→ **Estratto scelto**
Sara Bellingeri ha uno stile che entra nel sangue, si insinua, come liquido vitale, nelle vene sino al cuore.
Ogni racconto è un lampo letterario. Luce calda dell’animo. Poco importa che le parole nascano dall’inquietudine, dalla sofferenza, dai sogni infranti, dalle illusioni svanite o dalle amare prese d’atto d’una condizione lacerante da parte dei protagonisti dei racconti: ciò che conta veramente è riportarle in superficie dopo la loro sedimentazione in luoghi oscuri e apparentemente inaccessibili.

→ **Materiale fornito**
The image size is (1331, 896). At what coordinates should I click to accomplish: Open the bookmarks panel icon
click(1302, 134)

...

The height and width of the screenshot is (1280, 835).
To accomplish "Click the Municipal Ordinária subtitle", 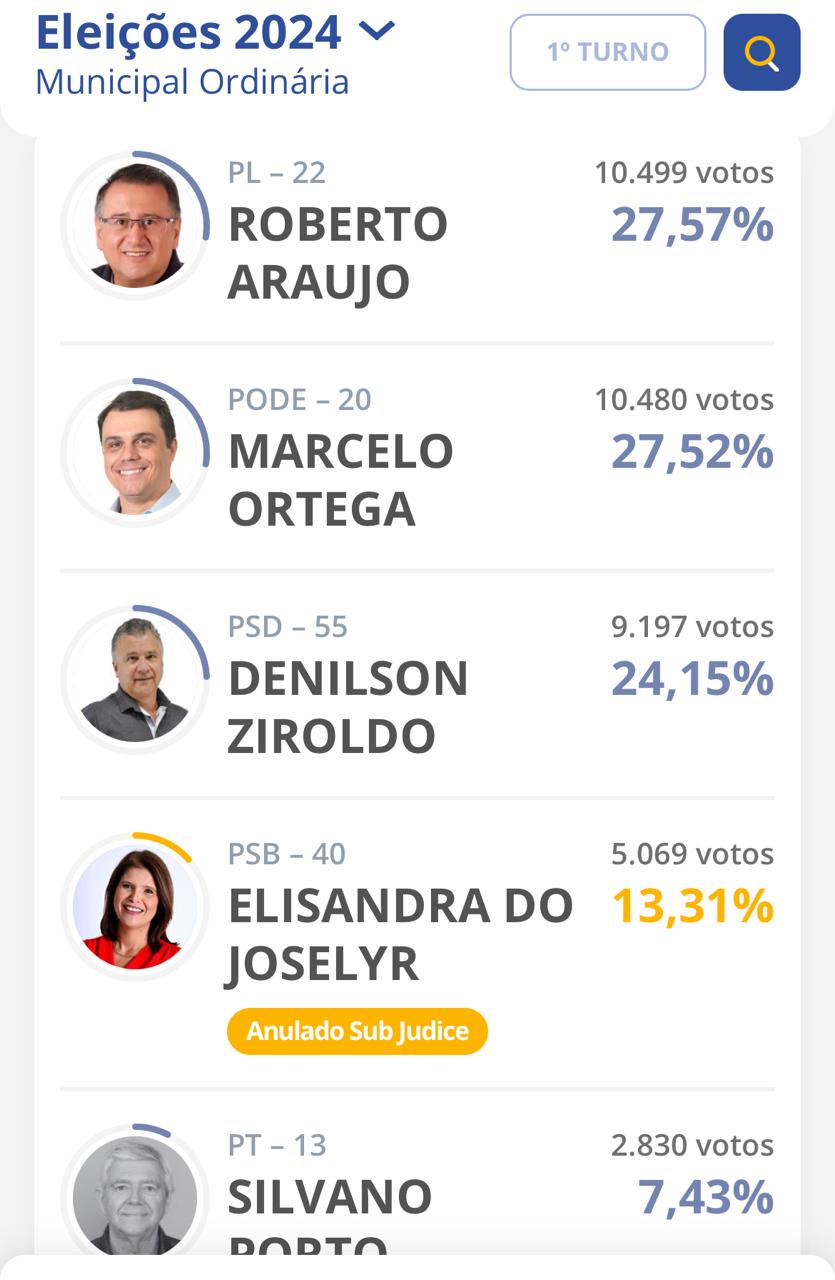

→ **Compiti da svolgere**
A – Secondo il testo sui racconti di Sara Bellingeri, perché conta poco se le parole nascono dall'inquietudine, dalla sofferenza o dai sogni infranti? Rispondi in una o due frasi.
B – Prosegui il testo sui racconti di Sara Bellingeri a partire dalla sua ultima frase.

→ **Soluzioni dei compiti**
A – Conta poco perché ciò che conta veramente è riportare le parole in superficie dopo che si sono sedimentate in luoghi oscuri e apparentemente inaccessibili.

B –
Sara Bellingeri recupera ogni frammento di vita, vi soffia dentro essenza primigenia, rigenera e plasma la somma di occasioni perdute, la tristezza organica, la sensazione di contrazione del tempo, la stessa struttura interna dell’esistenza: nella drammaticità e nell’allucinazione metafisica, le sue parole sono coinvolgenti, inebrianti, maledettamente accecanti nel loro supplizio che conduce ad un crollo delle limitazioni interiori.
Sono pochi coloro che possono sopportare esperienze che consumano e tutti noi nascondiamo il nostro mondo salvo rare volte nelle quali afferriamo le occasioni e ci lasciamo trasportare in una regione spaventosamente complessa, in una vera interiorizzazione che conduce alla comprensione.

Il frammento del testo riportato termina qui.